TaylorMade Catalina Cart Bag Review
Being self employed, I end up playing a lot of mid-week golf with random guys I run into at the course. One day last summer I was just about to tee off when a big athletic young guy rolled up and asked if he could join me. Now the reason I recall this particular person is because he was dressed head to toe in TaylorMade gear including the latest polo, shorts, hat, driver and irons (he may have literally rolled out of a TMAG advertisement).
Prepared to be awed, I was a little shocked to realize that while he was a super nice guy and very well dressed, he was a gawd awful golfer. Now I respect the brandwhore as much as the next guy but it was slightly amusing to see someone go full Monty. The point is TaylorMade makes everything related to golf including ….ta-da, Golf Bags.
After years of buying the wrong bag, I have finally figured out exactly what are the most important features. Unfortunately, most bags only have about 70% of my requirements. Now I am not saying my list should be your list, but I submit that my list is pretty darn solid and if any bag can meet these standards it is a winner. With that gauntlet thrown down, lets meet today’s contestant: the new 2014 TaylorMade Catalina cart bag.
As a general statement, cart bags can be categorized as regular, large and tour sized. From a personal preference standpoint, I like a regular sized bag as the others are all a bit overkill. The TaylorMade Catalina is by no means small but clearly not oversized or tour. Basically, I want to be able to store all the basics plus a jacket and maybe a six pack of beer.
So the obvious low bar any bag needs to hit is having enough pockets. However, the strategic placement of said pockets is just as important. The TaylorMade Catalina has 9 pockets including three on the front for easy access. There are two generous side pockets, two garment pockets, a top pocket, a soft-sided valuables pocket and a cooler that will hold 5 beers. All in all, enough storage room for even a packrat like myself.
Not that you should care, but as a reference here is how I organize the Catalina: bottom front pocket is for balls, tees in pocket just above that, and ball markers/range finder/other essentials in top front pocket. This way all the things I need during the round are easily accessible.
In the valuable pouch, which is located on the top side, I put my wallet and keys or anything else I don’t want to touch and definitely don’t want to lose. Lower side pockets are where I put my gloves and yardage book. Beers go in the side cooler pocket, and finally, there’s the long side pocket are where I can stuff a sweater or jacket. This still leaves me with extra room if need be.
Zippers are all well constructed and easy to use. One nice feature I rarely see is that they made the ball pocket (bottom front) fully removable so that it can be taken off for easy embroidery.

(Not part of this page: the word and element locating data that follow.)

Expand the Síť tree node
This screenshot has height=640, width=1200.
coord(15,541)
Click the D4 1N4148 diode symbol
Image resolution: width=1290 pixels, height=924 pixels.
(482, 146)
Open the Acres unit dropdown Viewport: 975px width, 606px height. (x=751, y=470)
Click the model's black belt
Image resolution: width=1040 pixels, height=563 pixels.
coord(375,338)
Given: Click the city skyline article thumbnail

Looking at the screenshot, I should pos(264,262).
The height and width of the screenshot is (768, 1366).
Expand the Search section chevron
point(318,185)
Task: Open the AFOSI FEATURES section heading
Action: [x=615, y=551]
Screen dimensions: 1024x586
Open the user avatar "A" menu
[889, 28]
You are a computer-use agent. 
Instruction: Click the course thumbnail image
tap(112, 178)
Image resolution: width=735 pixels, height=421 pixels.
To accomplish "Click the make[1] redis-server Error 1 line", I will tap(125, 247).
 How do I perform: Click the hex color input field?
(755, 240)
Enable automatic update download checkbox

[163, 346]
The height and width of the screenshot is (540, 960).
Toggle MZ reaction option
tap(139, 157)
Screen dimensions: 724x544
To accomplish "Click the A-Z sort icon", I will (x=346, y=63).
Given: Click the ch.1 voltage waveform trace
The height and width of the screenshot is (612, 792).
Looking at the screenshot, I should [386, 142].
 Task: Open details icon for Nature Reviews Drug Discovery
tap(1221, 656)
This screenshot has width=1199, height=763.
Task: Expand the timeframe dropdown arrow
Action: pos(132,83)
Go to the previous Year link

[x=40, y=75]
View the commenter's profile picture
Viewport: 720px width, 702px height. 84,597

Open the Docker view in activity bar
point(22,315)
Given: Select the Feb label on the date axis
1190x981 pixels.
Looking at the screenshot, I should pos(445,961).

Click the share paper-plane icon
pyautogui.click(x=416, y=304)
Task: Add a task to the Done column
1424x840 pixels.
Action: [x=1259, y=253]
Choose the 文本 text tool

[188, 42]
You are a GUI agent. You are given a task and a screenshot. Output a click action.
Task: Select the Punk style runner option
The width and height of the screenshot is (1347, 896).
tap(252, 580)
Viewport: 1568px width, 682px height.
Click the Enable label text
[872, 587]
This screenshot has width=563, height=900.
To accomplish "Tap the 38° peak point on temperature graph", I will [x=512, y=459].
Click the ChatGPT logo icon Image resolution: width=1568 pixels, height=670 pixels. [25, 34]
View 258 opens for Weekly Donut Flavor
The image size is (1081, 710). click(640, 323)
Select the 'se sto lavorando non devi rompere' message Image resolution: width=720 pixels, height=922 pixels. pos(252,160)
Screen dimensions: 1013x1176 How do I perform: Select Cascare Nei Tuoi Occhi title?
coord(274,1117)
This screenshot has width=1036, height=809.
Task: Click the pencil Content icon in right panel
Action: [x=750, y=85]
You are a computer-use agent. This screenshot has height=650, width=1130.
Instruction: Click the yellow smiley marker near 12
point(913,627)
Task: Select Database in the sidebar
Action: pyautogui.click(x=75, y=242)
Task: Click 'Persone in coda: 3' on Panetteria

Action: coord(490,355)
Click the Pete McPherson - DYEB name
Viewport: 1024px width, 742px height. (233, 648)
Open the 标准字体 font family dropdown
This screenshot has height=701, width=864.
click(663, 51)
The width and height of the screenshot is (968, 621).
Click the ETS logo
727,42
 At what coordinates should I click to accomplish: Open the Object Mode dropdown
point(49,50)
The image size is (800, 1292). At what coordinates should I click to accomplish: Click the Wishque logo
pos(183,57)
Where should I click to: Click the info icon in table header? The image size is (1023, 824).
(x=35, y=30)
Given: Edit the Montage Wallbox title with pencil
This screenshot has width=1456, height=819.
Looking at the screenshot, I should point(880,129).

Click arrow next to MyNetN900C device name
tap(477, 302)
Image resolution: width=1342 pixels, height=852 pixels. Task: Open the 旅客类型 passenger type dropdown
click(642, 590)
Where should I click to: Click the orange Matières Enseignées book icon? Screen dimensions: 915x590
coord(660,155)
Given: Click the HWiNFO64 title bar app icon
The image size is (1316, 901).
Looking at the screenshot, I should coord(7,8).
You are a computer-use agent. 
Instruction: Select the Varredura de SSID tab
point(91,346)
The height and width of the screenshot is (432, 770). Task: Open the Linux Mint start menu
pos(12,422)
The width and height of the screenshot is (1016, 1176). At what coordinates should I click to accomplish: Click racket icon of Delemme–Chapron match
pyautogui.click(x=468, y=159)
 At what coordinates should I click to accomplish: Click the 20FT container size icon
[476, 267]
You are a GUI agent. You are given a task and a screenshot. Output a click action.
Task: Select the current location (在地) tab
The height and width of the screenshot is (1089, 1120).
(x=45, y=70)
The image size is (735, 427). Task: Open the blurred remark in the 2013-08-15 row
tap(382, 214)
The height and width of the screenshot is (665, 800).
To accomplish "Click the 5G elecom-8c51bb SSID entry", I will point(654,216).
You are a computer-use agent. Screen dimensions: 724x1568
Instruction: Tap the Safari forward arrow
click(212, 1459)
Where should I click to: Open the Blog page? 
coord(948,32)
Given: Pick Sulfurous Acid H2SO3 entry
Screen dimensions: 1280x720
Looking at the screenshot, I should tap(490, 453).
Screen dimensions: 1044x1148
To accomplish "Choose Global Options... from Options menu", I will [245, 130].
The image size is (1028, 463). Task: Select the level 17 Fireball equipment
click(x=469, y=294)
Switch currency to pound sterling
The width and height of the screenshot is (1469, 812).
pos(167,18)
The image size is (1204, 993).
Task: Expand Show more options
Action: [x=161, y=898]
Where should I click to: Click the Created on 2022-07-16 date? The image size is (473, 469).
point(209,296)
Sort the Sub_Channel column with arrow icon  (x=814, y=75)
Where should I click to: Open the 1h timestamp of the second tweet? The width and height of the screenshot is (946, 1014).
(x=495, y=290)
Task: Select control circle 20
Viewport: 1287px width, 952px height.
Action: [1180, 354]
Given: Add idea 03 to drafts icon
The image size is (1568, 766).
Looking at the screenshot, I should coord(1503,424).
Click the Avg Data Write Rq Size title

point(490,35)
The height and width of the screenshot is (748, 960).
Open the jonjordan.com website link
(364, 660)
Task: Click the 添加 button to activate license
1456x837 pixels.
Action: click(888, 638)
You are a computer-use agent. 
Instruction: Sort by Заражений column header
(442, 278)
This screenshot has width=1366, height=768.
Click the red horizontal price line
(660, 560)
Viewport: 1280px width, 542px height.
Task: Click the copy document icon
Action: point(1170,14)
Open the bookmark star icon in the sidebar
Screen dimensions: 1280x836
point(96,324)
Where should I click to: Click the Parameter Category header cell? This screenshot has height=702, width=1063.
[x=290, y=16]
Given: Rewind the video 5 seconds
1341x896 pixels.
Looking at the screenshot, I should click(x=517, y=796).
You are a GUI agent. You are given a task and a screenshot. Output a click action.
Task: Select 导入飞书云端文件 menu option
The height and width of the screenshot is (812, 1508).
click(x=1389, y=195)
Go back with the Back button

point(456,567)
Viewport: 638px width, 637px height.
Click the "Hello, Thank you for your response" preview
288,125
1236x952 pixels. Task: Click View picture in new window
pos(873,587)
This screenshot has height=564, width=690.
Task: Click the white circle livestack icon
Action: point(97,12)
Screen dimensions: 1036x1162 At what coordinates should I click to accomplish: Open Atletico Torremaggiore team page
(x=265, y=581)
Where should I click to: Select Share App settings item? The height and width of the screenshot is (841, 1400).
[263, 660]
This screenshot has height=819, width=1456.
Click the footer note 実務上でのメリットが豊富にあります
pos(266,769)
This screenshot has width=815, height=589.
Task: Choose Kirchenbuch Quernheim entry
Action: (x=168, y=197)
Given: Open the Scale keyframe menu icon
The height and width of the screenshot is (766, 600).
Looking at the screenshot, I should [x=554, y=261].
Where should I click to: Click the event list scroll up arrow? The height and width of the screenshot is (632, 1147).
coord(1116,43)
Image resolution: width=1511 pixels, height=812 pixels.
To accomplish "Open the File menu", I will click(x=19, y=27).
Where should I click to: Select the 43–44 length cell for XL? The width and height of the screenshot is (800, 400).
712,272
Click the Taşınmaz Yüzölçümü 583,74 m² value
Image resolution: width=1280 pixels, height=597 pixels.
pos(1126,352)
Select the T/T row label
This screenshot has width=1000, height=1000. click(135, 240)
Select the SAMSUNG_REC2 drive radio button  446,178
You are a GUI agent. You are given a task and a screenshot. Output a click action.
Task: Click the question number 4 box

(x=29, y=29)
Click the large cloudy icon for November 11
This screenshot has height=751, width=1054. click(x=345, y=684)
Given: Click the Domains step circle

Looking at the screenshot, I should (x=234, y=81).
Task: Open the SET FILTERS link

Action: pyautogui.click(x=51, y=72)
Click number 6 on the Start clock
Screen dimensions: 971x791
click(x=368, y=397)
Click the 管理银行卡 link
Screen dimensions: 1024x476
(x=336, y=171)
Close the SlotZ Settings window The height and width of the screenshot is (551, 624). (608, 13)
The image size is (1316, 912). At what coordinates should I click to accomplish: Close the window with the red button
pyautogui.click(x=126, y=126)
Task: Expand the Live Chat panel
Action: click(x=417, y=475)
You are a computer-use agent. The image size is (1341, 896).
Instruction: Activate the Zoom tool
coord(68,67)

All pockets are lined with a slick material except the valuables pocket which has a soft interior.
Overall, I give the TaylorMade Catalina pockets an A- only because they do not have a world class feel that I have seen in other comparably priced bags.
Next up, club organization. First off, I really like having 14 individual club slots because it not only helps organize your bag but can also help reduce the chances you will forget a club. The Catalina cart bag’s club grid puts four clubs on each side, three in a middle row, two near the back and a putter slot in the front. I ended up putting woods in the middle row with my primary clubs on the sides, keeping my least used clubs in the back. If you are considering the bag for a push cart, I can tell you it sets up very well for a Sun Mountain.
My only issue is that the club dividers do not go all the way down the bag. Instead, there is one divider for each grouping of clubs (except the putter which has its own). In other words, 5 slots for 14 clubs. For some people this is a big deal because grips will end up touching each other and sometimes you will have to jiggle the club to get it all the way into the bag. For other folks, this is no big deal at all. Once again, there are 14 club dividers but there are only 5 dividers that go all the way down to the bottom of the bag.
Other features to note is the lift grip at the bottom of the bag, which is handy for taking the bag out of the car. There are also two complementing grips on the top of the bag, which makes taking the bag in and out of the trunk much easier than just using a handle.
The base of the Catalina bag is square and extremely solid. It sits down easily and does not tip over, even when standing next to a putting green. Finally, it has one towel clip and external umbrella holder.
The final verdict: Solid cart bag that is well thought out and hits nearly all of major feature requirements. The Taylormade Catalina runs about $199 and can be purchased on the TaylorMade website.